Notice the hosted line actually undercuts my own GPU. That’s the point. This was never “my GPU is magic.” It’s that this kind of work prices like a commodity — roughly 8× cheaper than frontier list for the exact same job. And at commodity prices, you stop rationing: you can re-run the review on every pull request instead of saving it for special occasions. “Which jobs actually need premium AI?” is the question every platform team is wrestling with right now, and bulk structured review is one with a clean answer. Bonus — it runs on hardware you control, so your unreleased product copy never leaves your own walls.
And ownership isn’t only about the bill. This past Friday, Anthropic switched off Claude Fable 5 worldwide — three days after launch — when a government export order it couldn’t selectively enforce forced its hand, and every team that had wired the model into production went dark with it. Rent your judgment layer and someone else holds the kill switch. A model sitting on your own disk can’t be turned off by a letter.
Where it goes wrong
Wins are easy to screenshot, so here’s the other side. I pulled a random sample of 60 of the 994 changes (seeded, so anyone can reproduce it), and three failure patterns showed up.
Garbage in, confident rewrite out. My scanner sometimes cuts a string short at an apostrophe, and the model cheerfully “fixes” the fragment by inventing plausible copy from the code around it — turning “Don” into “Automatic backups — no setup required.” It looks reasonable, but it’s rewriting a string that doesn’t really exist. The one format failure in the entire run was the same kind of problem: the scanner had handed it a build command, not copy.
Treating non-copy as copy. It “corrected” a color name (“Green” to “OliveDrab”) and an internal logging label — a change that would quietly break analytics if anyone shipped it. The model’s restraint is about copy quality; it doesn’t yet know that some strings aren’t copy at all. That’s as much a scanner problem as a model problem, and it’s where the next round of work goes.
The occasional meaning slip. “Survey can appear anywhere on your site” became “Show the survey on every page” — close, but not the same promise. And every so often it suggests code instead of words.

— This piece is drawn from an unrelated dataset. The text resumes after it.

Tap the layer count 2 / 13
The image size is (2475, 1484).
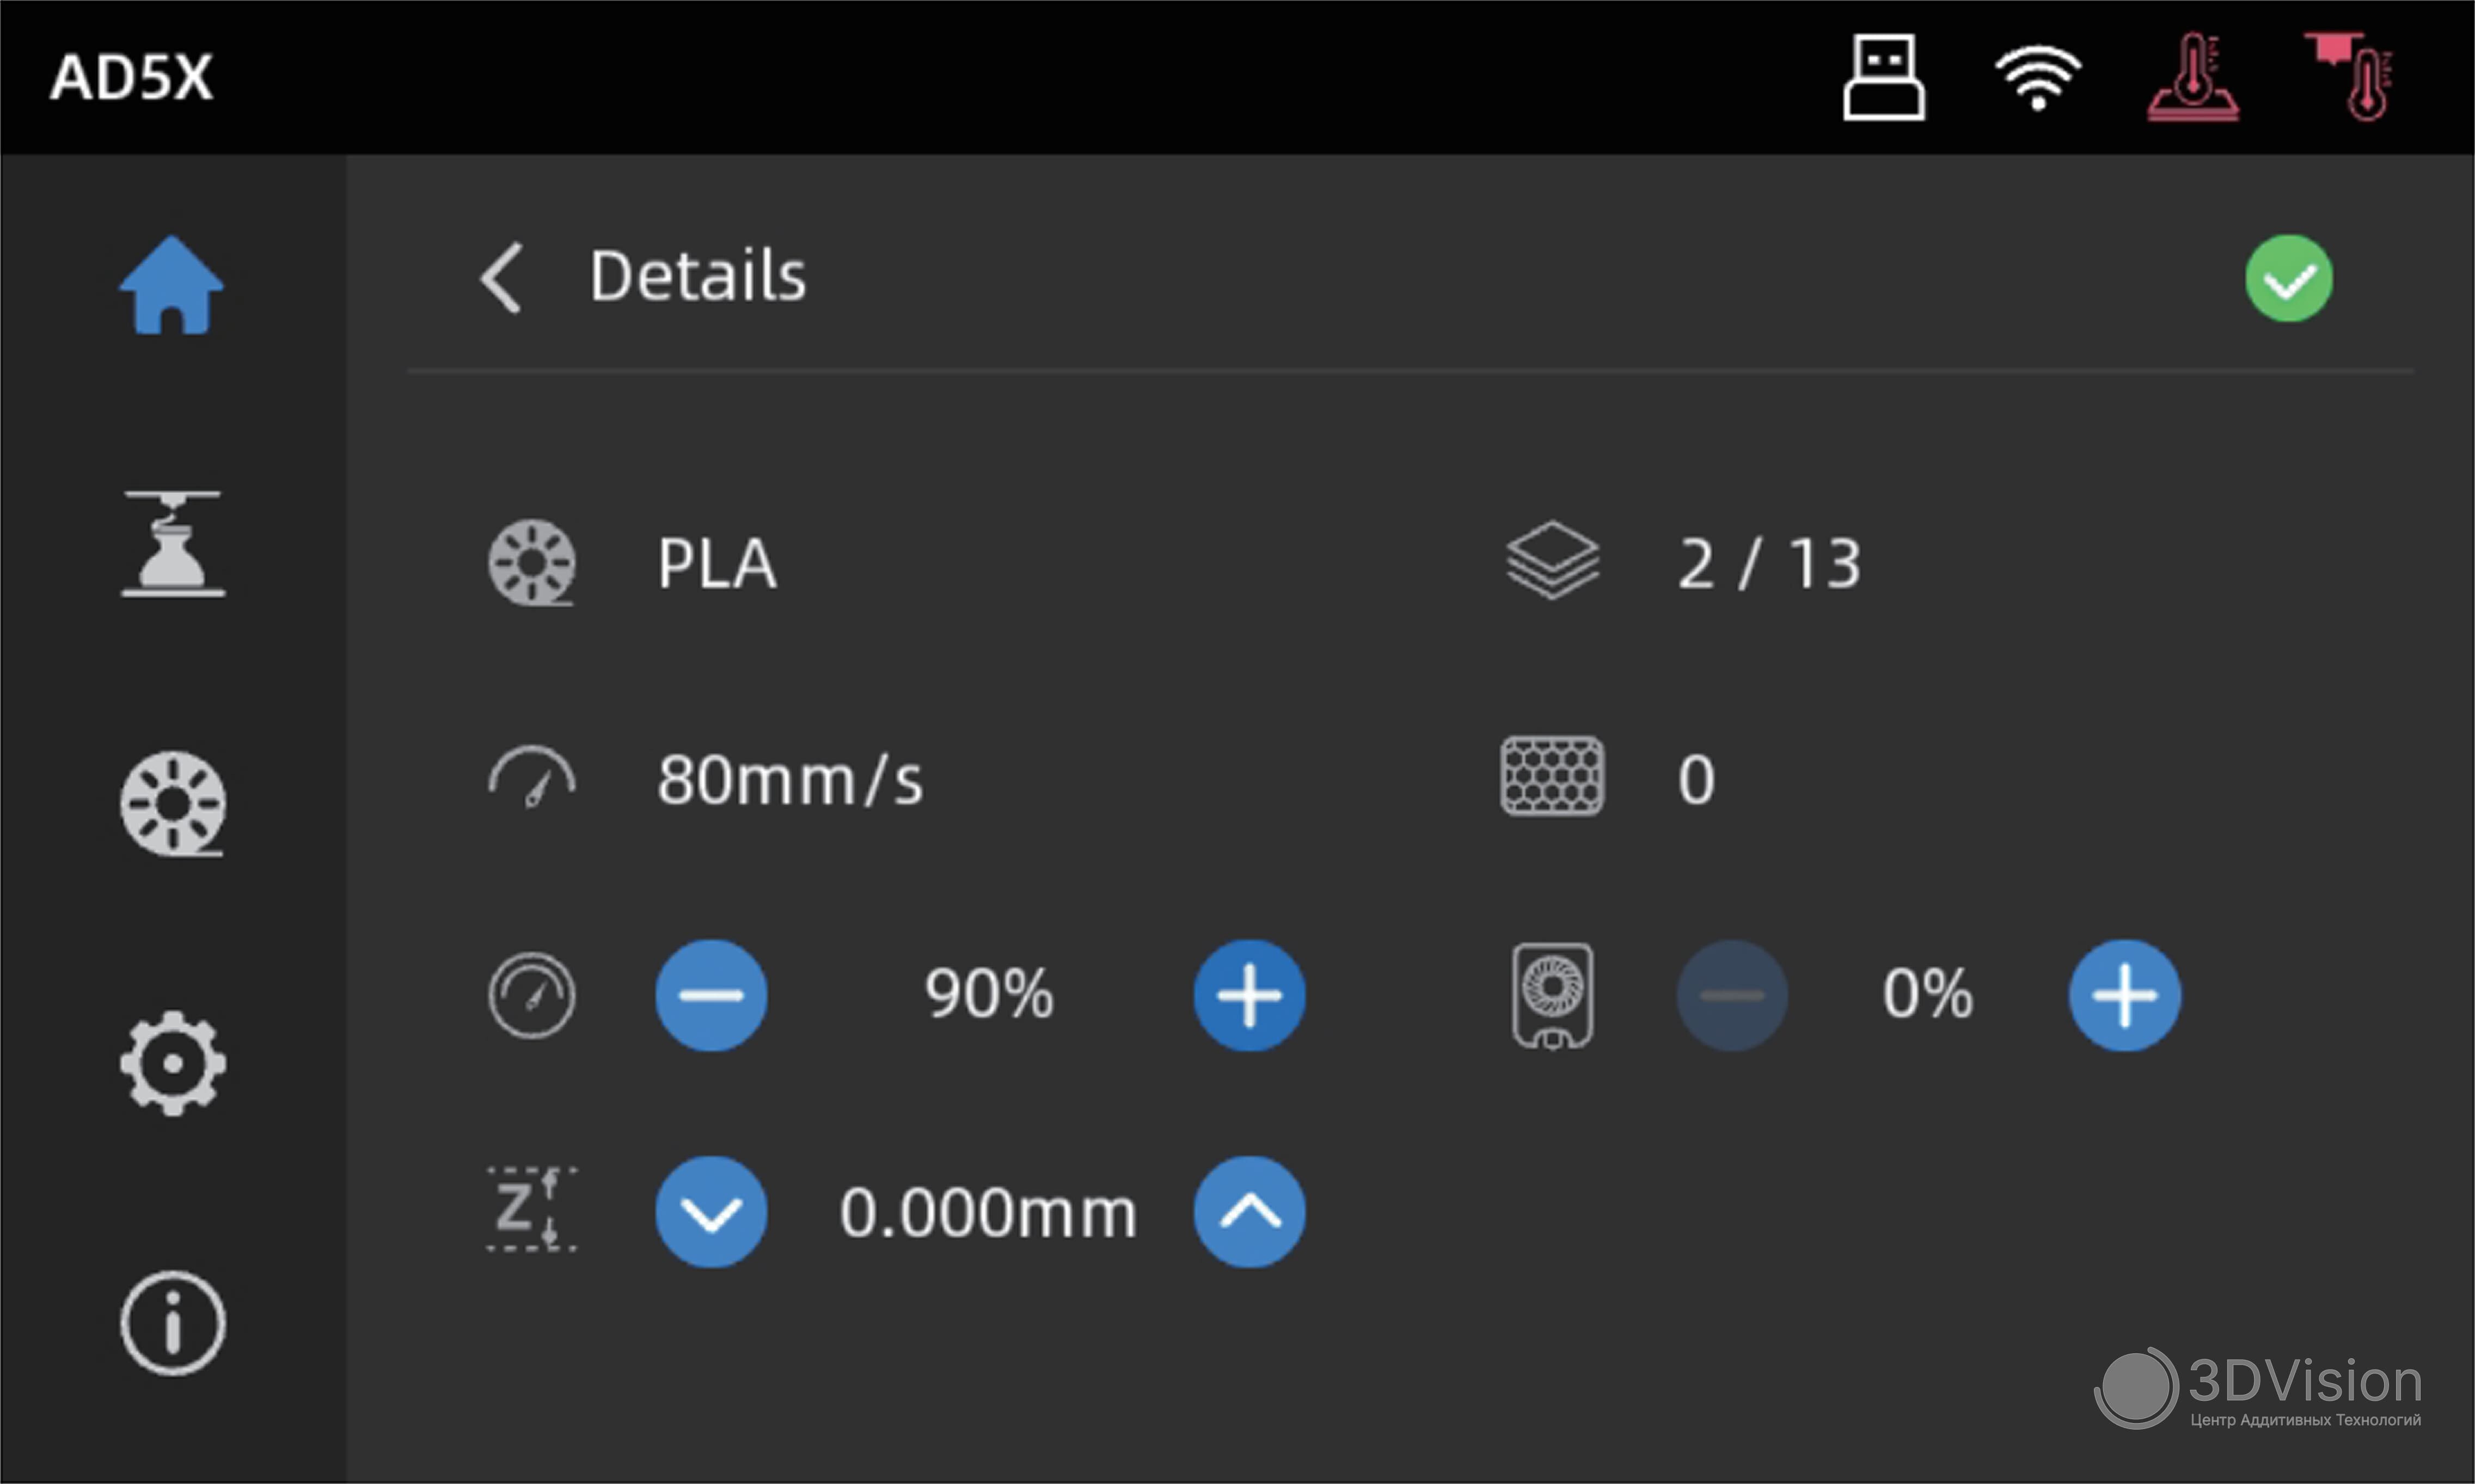coord(1769,564)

What I can’t give you is a precision number — of those 994 changes, how many would a senior UX writer actually accept? That needs human judgment at scale, which neither I nor a 90-item test can deliver for a 10,000-string run. Which is exactly why the demo isn’t a static report.
The arena is the missing measurement
⛺ Copy Campfire is the live demo. Paste in your worst error message, two anonymous “campers” rewrite it, you vote, then comes the reveal. The vote is blind — reasons and labels stay hidden until you’ve chosen, because the length of a response alone can give the original model away. Every vote is a human judgment, and those judgments are two things at once: the precision number this article is missing, and the training data for the next version. The demo is the flywheel.
Take it home
The model, in every flavor: gr33r/ux-writing-1 · gr33r/ux-writing-1-lora · gr33r/ux-writing-1-GGUF. The smallest version runs on a 24 GB laptop in LM Studio or Ollama, where each review costs you nothing.
Scan your own repo: run python -m uxft.scan, then python -m uxft.review_repo — it’s all in the repo.
Train it on your own style guide: about 100 before/after pairs, one focused job, roughly $5. The finetune guide walks you through it — blind-testing tools included — so you can prove the result instead of trusting a vibe.
Small model. Hand-built dataset. Restraint as a feature. Come vote at the campfire — and bring your worst error message.